Sunday Night Journal — June 13, 2004

*-wingers

I started noticing a few years ago that liberals and other opponents of conservatism seemed not to be using the word “conservative” as their preferred epithet for the enemy in the way they once had done. Instead, they seemed to be using the term “right-wing.” The most famous use of the term was Hillary Clinton’s famous assertion that a “vast right-wing conspiracy” was seeking her husband’s ruin. I have no data at all on this other than my own observation, but it seems to me that most of my left-of-center acquaintances, and most left-of-center pundits and politicians, use “right-wing,” “right-wing extremist”, “extreme right,” “religious right,” and so forth far more often than they use “conservative.” Somehow these terms convey, and are certainly spoken and written with, a venom not communicated by “conservative.” Similarly, “left-wing” is generally a definite pejorative, while “liberal” is mild, and is the preferred self-description of a certain party, just as “conservative” is the preferred self-description of another party. Part of the pleasure in using a pejorative is that it is resented and preferably denied by its object.
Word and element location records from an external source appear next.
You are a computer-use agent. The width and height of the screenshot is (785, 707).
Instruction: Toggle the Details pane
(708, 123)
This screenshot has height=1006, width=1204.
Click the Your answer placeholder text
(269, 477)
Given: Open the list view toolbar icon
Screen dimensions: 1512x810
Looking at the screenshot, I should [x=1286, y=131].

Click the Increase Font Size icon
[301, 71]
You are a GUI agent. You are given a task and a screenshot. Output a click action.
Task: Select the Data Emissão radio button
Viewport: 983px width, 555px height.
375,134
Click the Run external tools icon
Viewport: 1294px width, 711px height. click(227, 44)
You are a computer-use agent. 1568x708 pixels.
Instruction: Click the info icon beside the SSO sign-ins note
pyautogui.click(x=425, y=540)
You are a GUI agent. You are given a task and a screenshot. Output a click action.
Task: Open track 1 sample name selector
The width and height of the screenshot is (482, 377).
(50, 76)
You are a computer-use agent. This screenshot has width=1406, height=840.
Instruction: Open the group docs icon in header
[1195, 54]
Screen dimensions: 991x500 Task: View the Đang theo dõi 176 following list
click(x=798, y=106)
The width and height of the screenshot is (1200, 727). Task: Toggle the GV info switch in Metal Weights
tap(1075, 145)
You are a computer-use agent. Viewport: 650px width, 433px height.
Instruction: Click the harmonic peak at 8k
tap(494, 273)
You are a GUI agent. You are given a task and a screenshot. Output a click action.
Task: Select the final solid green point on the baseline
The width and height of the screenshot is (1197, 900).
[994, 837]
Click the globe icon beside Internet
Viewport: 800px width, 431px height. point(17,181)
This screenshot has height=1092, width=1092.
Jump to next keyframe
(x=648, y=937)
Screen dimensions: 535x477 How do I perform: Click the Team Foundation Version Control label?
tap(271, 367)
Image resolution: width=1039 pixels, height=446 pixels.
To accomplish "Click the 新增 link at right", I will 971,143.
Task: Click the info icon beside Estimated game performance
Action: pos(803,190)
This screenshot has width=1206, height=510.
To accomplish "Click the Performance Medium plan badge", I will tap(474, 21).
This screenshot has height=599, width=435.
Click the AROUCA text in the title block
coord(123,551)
Lately another term has joined “right-wing,” and perhaps even eclipsed it in popularity as a pejorative on the left: “neo-conservative.” This is driving some conservatives crazy, but not for the reason its users might think—not so much because conservatives resent being called neo-conservatives, but because as the term is used by the left it means almost nothing (aside, that is, from being a simple substitute for “evil”) as a description of an ideology. It simply refers to people in, or near, or vocally supportive of, the Bush administration who have been architects or advocates of the war in Iraq.

If "neo-conservative" has any meaning at all now in Pundish (the language spoken by Pundits), it's circular: the Bush administration is run and/or supported by neo-conservatives, therefore neo-conservatives are those who run and/or support the Bush administration. This usage of course is also to the liking of those conservatives (often called “paleo-conservatives”) who oppose the war; it allows them to excommunicate conservatives who support the war.

A lot of words have been expended on the right in mostly wasted attempts to explain exactly what a neo-conservative is, and why this or that administration figure is or is not one. This is a losing battle as far as the public war of words is concerned, although the pursuit of verbal precision is always worthwhile for its own sake. But I think there is a very simple reason why “neo-conservative” has gained such currency on the left: it’s because too many people consider “conservative” to be an accolade.

Here in Alabama we just had an election. Almost literally every candidate described himself or herself as a conservative. Granted, Alabama is perhaps just a smidgen to the right of most of the nation, but it is really not so very different from the other so-called red states, meaning those which went for Bush in the 2000 election. Despite a generation of enlightened insistence that "conservative" equals "bad," a large portion—in many places a definite majority—of the people believe the opposite. For polemical purposes, then, “right-winger” works much better. You can call Hitler a right-winger with at least some plausibility, but it really makes no sense to call him a conservative. (Similarly, you can call Stalin a left-winger, but it makes no sense to call him a liberal.)

"Neo-conservative" serves a similar purpose, with the additional benefit of having vague associations of sneakiness and elitism. It also allows the speaker to imply that he really doesn't have anything against True Conservatives, just the wily neo variety.

There’s a bit of irony in this in that “neo-conservative” properly refers to a handful of ex-liberals who moved rightward in (roughly) the 1970s, and in general what continues to distinguish them from traditional conservatives is precisely that they tend to be more liberal on social and moral questions: quite a few of them, for instance, are quietly “pro-choice” on abortion. Indeed the war itself might, if one were to attempt to apply ideological categories consistently, be seen as a liberal enterprise, an attempt to impose rational and democratic structures upon a region poisoned by a toxic mixture of some of the worst features of both modernity and traditional ways.